Monday, 16 March 2015

A Murder Is Announced, The Guildonian Players, The Little Theatre, Harold Wood

Agatha Christie's who-dun-it adapted for the stage by Leslie Darbon followed the usual pattern for this writer by filling the hall and making me wonder yet again why and how she still manages to do this.
The mystery is intriguing but the style of writing is so laden with old fashioned ideas and morals, that you would think that the audience would get fed up to the back teeth. Not so with this production because the Guildonians have many years of practice and when the denouement came it was both a shock, and an oh, of course it was so and so!
Thanks to her years of experience Susie Faulkner as the leading lady was completely at home with the role of the genteel Miss Letitia Blacklock introduced to the accompanying sound of gentle piano music on the wireless.
Christie's plays are ideal for a group that wants to use a large cast. A round dozen in this case.

■ **TASK GOAL**
Reproduce the review of A Murder Is Announced above in full, word for word.

■ **SUPPLIED INFORMATION**

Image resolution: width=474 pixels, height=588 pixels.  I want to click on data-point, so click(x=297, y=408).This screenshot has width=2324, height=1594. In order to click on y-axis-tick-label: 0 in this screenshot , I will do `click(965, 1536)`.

■ **TASK ANSWER**
Monday, 16 March 2015

A Murder Is Announced, The Guildonian Players, The Little Theatre, Harold Wood

Agatha Christie's who-dun-it adapted for the stage by Leslie Darbon followed the usual pattern for this writer by filling the hall and making me wonder yet again why and how she still manages to do this.
The mystery is intriguing but the style of writing is so laden with old fashioned ideas and morals, that you would think that the audience would get fed up to the back teeth. Not so with this production because the Guildonians have many years of practice and when the denouement came it was both a shock, and an oh, of course it was so and so!
Thanks to her years of experience Susie Faulkner as the leading lady was completely at home with the role of the genteel Miss Letitia Blacklock introduced to the accompanying sound of gentle piano music on the wireless.
Christie's plays are ideal for a group that wants to use a large cast. A round dozen in this case.